[Given entries]:
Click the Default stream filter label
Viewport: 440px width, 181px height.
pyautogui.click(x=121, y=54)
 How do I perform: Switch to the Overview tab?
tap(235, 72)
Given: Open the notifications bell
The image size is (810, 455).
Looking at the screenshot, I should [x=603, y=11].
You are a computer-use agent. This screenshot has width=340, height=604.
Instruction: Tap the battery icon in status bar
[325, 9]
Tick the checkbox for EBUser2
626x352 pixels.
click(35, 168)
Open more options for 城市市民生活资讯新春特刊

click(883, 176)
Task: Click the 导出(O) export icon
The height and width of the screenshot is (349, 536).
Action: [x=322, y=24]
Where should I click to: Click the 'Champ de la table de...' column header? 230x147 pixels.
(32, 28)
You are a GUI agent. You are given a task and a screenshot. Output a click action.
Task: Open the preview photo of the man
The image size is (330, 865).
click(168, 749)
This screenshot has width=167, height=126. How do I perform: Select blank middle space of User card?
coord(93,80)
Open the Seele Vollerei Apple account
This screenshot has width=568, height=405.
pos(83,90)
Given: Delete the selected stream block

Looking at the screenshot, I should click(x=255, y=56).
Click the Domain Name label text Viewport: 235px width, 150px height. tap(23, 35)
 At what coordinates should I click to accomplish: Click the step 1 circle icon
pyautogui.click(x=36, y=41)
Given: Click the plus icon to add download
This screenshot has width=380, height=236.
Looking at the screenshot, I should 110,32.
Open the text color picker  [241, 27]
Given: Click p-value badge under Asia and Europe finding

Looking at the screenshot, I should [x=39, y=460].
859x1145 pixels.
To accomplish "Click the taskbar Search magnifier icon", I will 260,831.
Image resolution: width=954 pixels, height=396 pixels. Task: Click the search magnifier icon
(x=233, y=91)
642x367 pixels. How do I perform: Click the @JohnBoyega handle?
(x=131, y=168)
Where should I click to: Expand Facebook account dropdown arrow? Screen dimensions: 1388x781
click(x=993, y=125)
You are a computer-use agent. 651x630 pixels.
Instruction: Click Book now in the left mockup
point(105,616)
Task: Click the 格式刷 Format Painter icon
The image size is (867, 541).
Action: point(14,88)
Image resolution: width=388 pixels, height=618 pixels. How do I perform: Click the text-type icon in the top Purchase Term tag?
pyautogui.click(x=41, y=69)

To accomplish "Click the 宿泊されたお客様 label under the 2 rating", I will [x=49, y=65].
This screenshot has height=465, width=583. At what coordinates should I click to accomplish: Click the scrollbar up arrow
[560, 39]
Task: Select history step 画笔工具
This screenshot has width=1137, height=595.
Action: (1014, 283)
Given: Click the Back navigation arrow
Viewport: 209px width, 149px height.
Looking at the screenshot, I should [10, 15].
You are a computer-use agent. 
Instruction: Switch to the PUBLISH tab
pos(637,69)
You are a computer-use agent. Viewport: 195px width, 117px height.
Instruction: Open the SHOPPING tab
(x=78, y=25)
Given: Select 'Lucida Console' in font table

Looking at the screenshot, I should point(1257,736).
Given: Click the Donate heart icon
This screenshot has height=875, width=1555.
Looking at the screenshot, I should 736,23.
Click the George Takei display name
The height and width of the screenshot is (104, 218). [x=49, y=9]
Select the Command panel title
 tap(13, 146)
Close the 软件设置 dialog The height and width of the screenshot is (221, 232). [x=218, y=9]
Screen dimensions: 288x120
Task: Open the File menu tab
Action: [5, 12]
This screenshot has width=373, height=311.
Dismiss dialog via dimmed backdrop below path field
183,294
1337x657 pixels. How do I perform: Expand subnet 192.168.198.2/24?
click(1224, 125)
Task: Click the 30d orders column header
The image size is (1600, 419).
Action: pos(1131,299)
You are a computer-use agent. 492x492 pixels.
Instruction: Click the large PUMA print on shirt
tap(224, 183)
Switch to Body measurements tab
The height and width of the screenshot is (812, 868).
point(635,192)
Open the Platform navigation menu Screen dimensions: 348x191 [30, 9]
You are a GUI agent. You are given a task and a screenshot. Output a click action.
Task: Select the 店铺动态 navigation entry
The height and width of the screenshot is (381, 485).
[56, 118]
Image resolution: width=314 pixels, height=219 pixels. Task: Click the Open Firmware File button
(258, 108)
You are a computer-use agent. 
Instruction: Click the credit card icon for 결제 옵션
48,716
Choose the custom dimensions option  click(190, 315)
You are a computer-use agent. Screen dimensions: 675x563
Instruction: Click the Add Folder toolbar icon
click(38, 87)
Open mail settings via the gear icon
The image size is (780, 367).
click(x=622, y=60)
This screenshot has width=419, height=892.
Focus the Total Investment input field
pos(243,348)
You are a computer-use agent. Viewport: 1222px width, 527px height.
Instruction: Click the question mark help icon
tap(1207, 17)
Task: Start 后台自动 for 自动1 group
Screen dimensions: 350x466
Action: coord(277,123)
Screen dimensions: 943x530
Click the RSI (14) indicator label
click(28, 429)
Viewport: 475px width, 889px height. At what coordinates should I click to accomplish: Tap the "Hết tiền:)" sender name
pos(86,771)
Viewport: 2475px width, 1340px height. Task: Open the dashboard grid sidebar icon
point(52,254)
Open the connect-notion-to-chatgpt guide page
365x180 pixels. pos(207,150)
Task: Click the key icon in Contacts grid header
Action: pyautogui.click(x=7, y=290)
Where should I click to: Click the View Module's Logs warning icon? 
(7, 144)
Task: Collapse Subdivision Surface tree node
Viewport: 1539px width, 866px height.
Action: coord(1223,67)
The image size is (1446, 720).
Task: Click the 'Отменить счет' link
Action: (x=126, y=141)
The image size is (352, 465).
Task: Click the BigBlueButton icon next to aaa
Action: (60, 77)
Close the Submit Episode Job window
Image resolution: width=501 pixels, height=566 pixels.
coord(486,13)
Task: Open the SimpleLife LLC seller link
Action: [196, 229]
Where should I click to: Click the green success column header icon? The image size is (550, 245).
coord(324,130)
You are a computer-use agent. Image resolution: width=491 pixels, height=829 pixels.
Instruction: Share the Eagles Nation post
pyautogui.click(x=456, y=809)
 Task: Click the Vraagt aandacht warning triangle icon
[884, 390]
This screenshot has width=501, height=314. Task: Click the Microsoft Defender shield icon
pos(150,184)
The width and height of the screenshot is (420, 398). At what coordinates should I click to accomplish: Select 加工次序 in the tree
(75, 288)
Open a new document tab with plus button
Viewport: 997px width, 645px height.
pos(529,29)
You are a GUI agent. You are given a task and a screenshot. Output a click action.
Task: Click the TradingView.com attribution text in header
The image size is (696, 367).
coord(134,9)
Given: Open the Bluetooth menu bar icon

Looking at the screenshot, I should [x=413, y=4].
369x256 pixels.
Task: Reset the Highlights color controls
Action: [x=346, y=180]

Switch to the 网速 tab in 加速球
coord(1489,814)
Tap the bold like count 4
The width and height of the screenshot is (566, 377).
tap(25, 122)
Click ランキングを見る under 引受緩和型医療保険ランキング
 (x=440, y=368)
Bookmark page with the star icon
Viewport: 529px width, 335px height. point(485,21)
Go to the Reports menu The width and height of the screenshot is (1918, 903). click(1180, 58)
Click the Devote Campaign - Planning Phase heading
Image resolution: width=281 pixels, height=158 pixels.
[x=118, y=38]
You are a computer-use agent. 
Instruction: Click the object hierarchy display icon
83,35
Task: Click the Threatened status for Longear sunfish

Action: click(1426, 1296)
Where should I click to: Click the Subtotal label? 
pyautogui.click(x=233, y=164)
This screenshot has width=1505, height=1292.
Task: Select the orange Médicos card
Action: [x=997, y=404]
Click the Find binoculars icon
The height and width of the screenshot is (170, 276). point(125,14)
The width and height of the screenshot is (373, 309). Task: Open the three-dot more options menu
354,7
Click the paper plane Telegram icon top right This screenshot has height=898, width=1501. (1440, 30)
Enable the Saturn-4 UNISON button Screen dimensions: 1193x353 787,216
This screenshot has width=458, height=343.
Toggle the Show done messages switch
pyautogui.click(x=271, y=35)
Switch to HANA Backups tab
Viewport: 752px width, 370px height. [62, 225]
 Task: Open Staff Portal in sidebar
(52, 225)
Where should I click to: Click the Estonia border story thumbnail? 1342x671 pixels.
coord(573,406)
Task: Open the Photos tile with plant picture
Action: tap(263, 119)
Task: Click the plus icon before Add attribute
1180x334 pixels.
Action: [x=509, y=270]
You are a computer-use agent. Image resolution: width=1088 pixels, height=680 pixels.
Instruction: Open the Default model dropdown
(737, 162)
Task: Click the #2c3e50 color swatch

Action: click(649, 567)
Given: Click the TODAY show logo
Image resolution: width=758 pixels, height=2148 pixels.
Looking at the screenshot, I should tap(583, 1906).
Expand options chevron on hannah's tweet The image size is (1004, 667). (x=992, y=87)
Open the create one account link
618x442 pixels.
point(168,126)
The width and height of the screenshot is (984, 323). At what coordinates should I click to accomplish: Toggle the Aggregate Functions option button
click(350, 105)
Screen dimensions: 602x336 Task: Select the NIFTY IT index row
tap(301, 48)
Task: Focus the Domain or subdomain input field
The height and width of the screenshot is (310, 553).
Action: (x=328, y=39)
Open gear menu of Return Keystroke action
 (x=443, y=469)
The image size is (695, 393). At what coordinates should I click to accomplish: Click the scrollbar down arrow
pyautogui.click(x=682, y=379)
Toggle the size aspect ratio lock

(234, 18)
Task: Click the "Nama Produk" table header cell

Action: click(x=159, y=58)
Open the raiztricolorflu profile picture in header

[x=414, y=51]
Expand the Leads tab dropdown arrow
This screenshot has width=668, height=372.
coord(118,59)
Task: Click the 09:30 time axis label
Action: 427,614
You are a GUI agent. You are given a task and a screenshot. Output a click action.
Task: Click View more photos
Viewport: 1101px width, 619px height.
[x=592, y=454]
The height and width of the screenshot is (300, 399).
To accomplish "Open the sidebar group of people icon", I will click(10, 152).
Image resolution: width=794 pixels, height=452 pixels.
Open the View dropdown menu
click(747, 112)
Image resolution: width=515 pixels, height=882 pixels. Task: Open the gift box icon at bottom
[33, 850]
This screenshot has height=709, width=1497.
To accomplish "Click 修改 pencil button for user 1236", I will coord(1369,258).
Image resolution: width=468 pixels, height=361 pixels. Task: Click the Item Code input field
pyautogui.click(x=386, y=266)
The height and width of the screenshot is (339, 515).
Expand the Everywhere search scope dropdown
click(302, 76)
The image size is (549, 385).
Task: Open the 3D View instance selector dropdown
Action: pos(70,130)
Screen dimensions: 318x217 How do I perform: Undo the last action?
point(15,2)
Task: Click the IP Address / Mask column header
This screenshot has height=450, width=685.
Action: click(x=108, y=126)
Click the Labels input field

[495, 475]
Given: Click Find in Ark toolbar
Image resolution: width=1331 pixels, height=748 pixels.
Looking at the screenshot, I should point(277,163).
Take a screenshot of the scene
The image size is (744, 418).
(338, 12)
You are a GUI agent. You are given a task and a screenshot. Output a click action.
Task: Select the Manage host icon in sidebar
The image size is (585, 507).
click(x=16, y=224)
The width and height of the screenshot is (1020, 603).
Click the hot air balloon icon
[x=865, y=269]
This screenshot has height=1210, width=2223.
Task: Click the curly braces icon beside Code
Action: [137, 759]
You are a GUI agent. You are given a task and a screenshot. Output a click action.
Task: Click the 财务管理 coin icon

[Exercise task]: Retype the listing word for word, starting at its first line and ending at the line containing "Open the text", with both of those lines included.

[The result]:
Click the Default stream filter label
Viewport: 440px width, 181px height.
pyautogui.click(x=121, y=54)
 How do I perform: Switch to the Overview tab?
tap(235, 72)
Given: Open the notifications bell
The image size is (810, 455).
Looking at the screenshot, I should [x=603, y=11].
You are a computer-use agent. This screenshot has width=340, height=604.
Instruction: Tap the battery icon in status bar
[325, 9]
Tick the checkbox for EBUser2
626x352 pixels.
click(35, 168)
Open more options for 城市市民生活资讯新春特刊

click(883, 176)
Task: Click the 导出(O) export icon
The height and width of the screenshot is (349, 536).
Action: [x=322, y=24]
Where should I click to: Click the 'Champ de la table de...' column header? 230x147 pixels.
(32, 28)
You are a GUI agent. You are given a task and a screenshot. Output a click action.
Task: Open the preview photo of the man
The image size is (330, 865).
click(168, 749)
This screenshot has width=167, height=126. How do I perform: Select blank middle space of User card?
coord(93,80)
Open the Seele Vollerei Apple account
This screenshot has width=568, height=405.
pos(83,90)
Given: Delete the selected stream block

Looking at the screenshot, I should click(x=255, y=56).
Click the Domain Name label text Viewport: 235px width, 150px height. tap(23, 35)
 At what coordinates should I click to accomplish: Click the step 1 circle icon
pyautogui.click(x=36, y=41)
Given: Click the plus icon to add download
This screenshot has width=380, height=236.
Looking at the screenshot, I should 110,32.
Open the text color picker  [241, 27]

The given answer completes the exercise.